11,5/20
2 notes
Par un extraordinaire effet domino qu’il serait vain de chercher à décrire en quelques lignes, nous retrouvons Super Patriote, ou du moins son double inter-dimensionnel, au sein d’un univers parallèle où il vient juste de se découvrir père de deux jumeaux, à présent adultes, Liberty et Justice.
Alors qu’il reprend à peine sa carrière de super-héros, il va à nouveau se heurter à l’ancien officier SS Hakenkreuz, et à ses armées de cyber-nazis. Pas facile pour John Armstrong de conjuguer un semblant de vie de famille avec sa progéniture tout juste découverte,adm un début de relation avec la belle Claire Bono, et de combattre en même temps les forces du Mal.
Les plans machiavéliques de son ennemi qui est parvenu à rendre à Hitler, désormais prisonnier d’un corps de singe cybernétique, ses souvenirs, n’aident pas vraiment, il faut l’avouer. Mais finalement, pour l’ancien héros de la Seconde Guerre Mondiale, le plus dur est peut-être, finalement, de se rendre compte que l’on vieillit…
Porté par le succès de The Walking Dead et son excellente adaptation par AMC, le scénariste Robert Kirkman a décidément une actualité très chargée. Entre la suite de sa série phare, les derniers tomes d’Invincible, l’arrivée chez Glénat du tout nouveau Wolf-Man, il trouve encore le temps de ressortir du placard un héros vieillissant de Dragon Savage : Super Patriot.
Ennemi juré du III° Reich, Super Patriot, tout de métal et d’armes intégrées, combat depuis le début des années 40 le mal et la croix gammée, à l’image d’un Captain America, l’humour en plus. Mais cette petite dose de folie joyeuse associée au nom de Kirkman suffisent-ils à sauver un personnage qui ne brille pas par son originalité, malgré un second degré assumé ?

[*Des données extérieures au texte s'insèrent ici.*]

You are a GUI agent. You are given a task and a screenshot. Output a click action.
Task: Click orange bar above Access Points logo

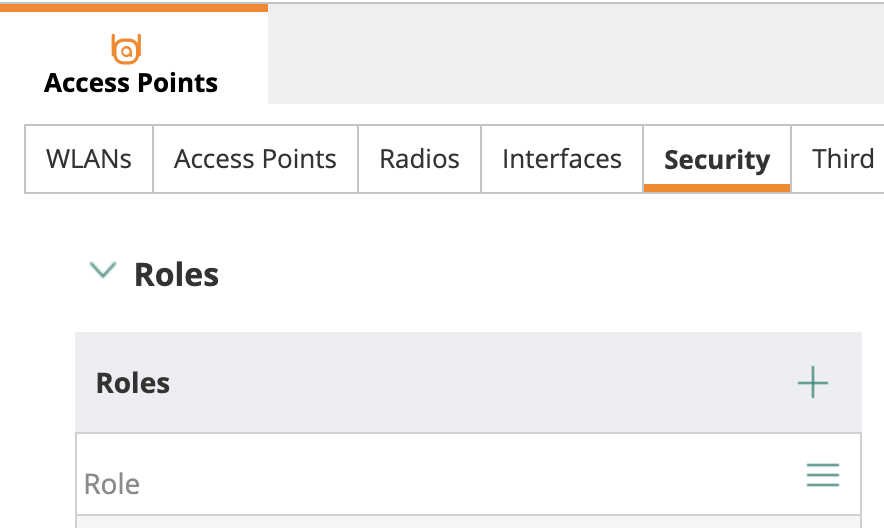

Rien n’est moins sûr. Commençons néanmoins par les points forts. Pour les néophytes, qui, comme moi, prennent en cours les aventures du super-héros, l’éditeur a eu la bonne idée de prévoir un récapitulatif détaillé et explicite du passif du personnage et de sa situation actuelle. Un effort appréciable qui permet de rattraper le train en route assez facilement. Les péripéties du héros à la bannière étoilée offrent également quelques délires scénaristiques réussis, notamment l’incongruité d’un Hitler simiesque au corps robotique. Des situations plutôt fun qui parviennent à faire sourire à quelques reprises. Mais en dehors de cela, le contenu est plutôt maigre…
Passons sur la performance de Cory Walker, médiocre en dehors des illustrations pleine page. La réelle question est plutôt de savoir si ressusciter Super Patriote était vraiment pertinent ? Le héros a bien vieilli, et même le scénariste s’en rend compte en tentant de jouer dessus –avec un petit succès. Les apparitions fugaces de ses compagnons d’aventure ne rajoutent pas grand-chose, si ce n’est l’impression d’avoir raté le passage éclair d’une obscure guest-star. L’ensemble parait du coup vu et revu, et ne plaira vraiment qu’aux nostalgiques ou aux fans d’Invincible. Finalement, on sent Kirkman peu à l’aise dans ce genre de reprise, malgré leur popularité aux USA.
Allez, on ne passe pas un mauvais moment, mais pour la prochaine fois, il faudra songer à éviter le recyclage. Et puis, après ce premier volume Le dernier rempart, il en reste encore deux autres aux auteurs pour nous convaincre de sauver Super Patriote.